Directions for this task.
What are the lines, copied exactly, from the one containing "You are a computer-use" through the final line of the material? Leave the pictures out.

======== Data extracts ========

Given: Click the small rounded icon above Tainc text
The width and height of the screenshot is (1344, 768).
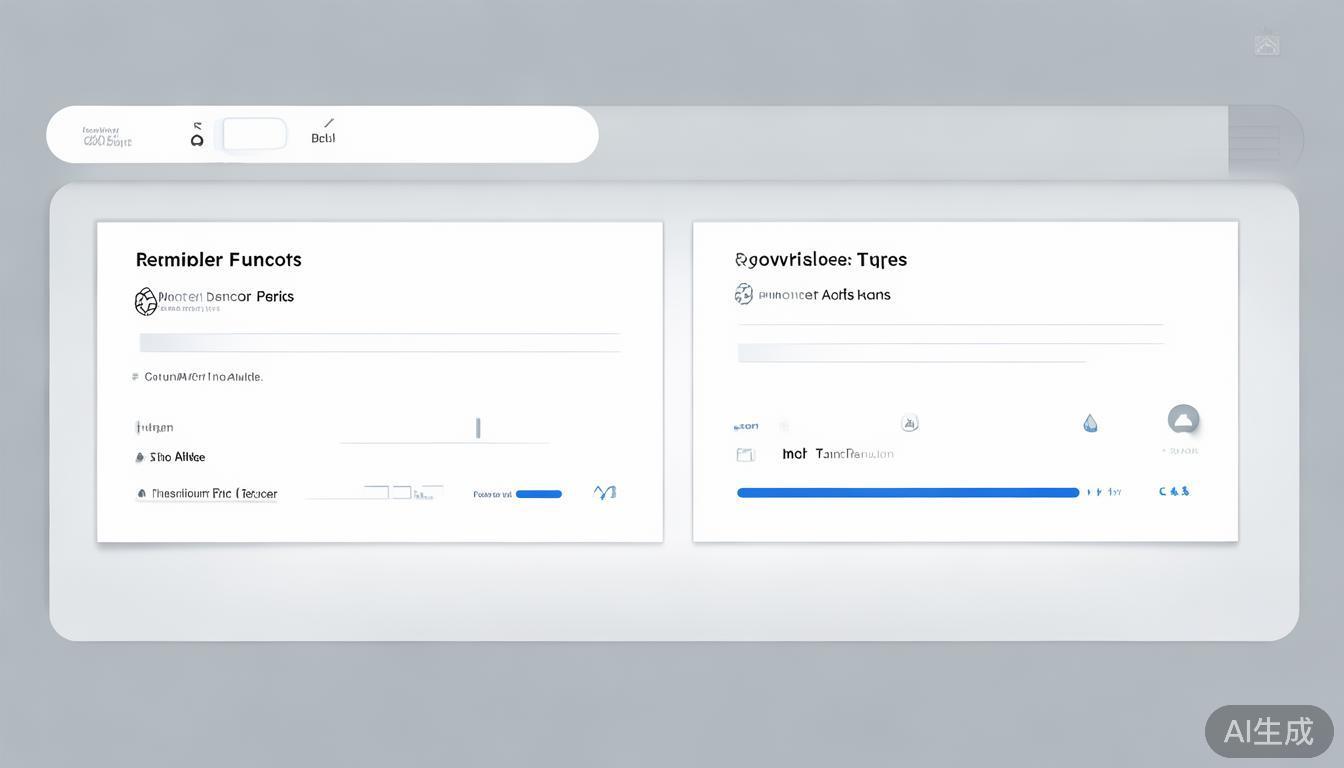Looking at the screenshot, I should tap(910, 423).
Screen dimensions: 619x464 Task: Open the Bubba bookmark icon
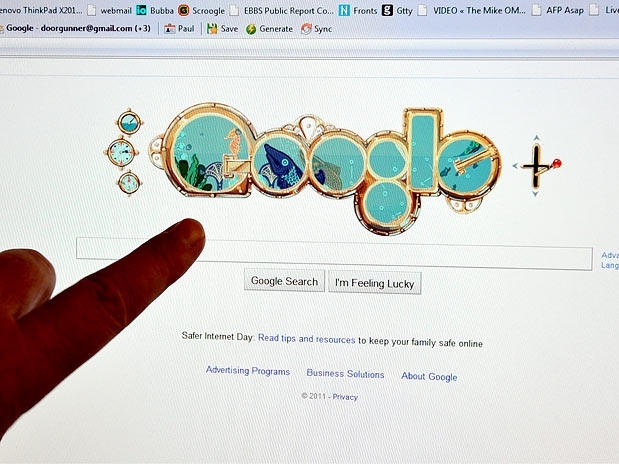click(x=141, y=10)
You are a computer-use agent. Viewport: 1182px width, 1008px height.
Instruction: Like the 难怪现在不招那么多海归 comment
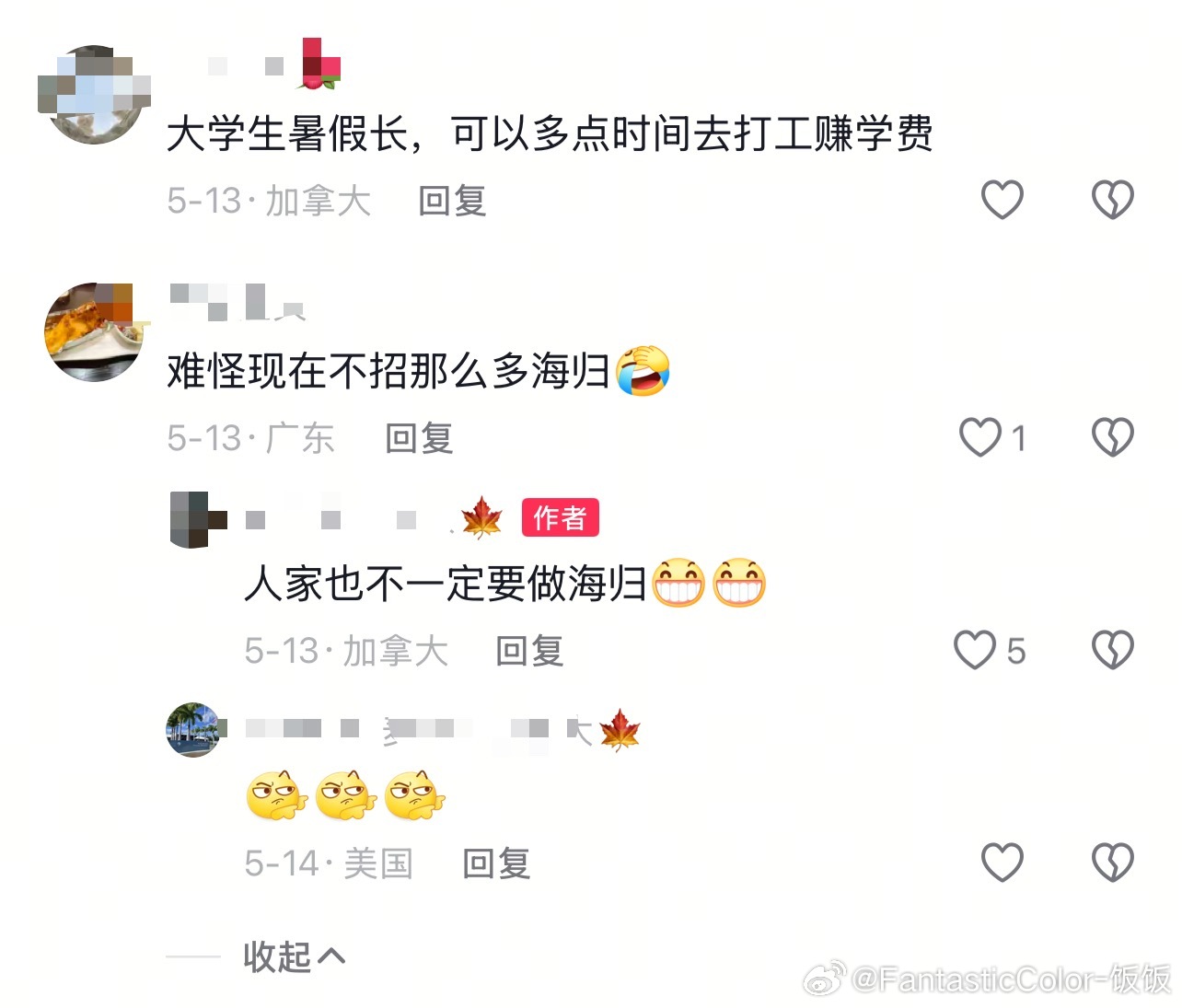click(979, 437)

========

Response to this exercise.
You are a computer-use agent. Viewport: 1182px width, 1008px height.
Instruction: Like the 难怪现在不招那么多海归 comment
click(979, 437)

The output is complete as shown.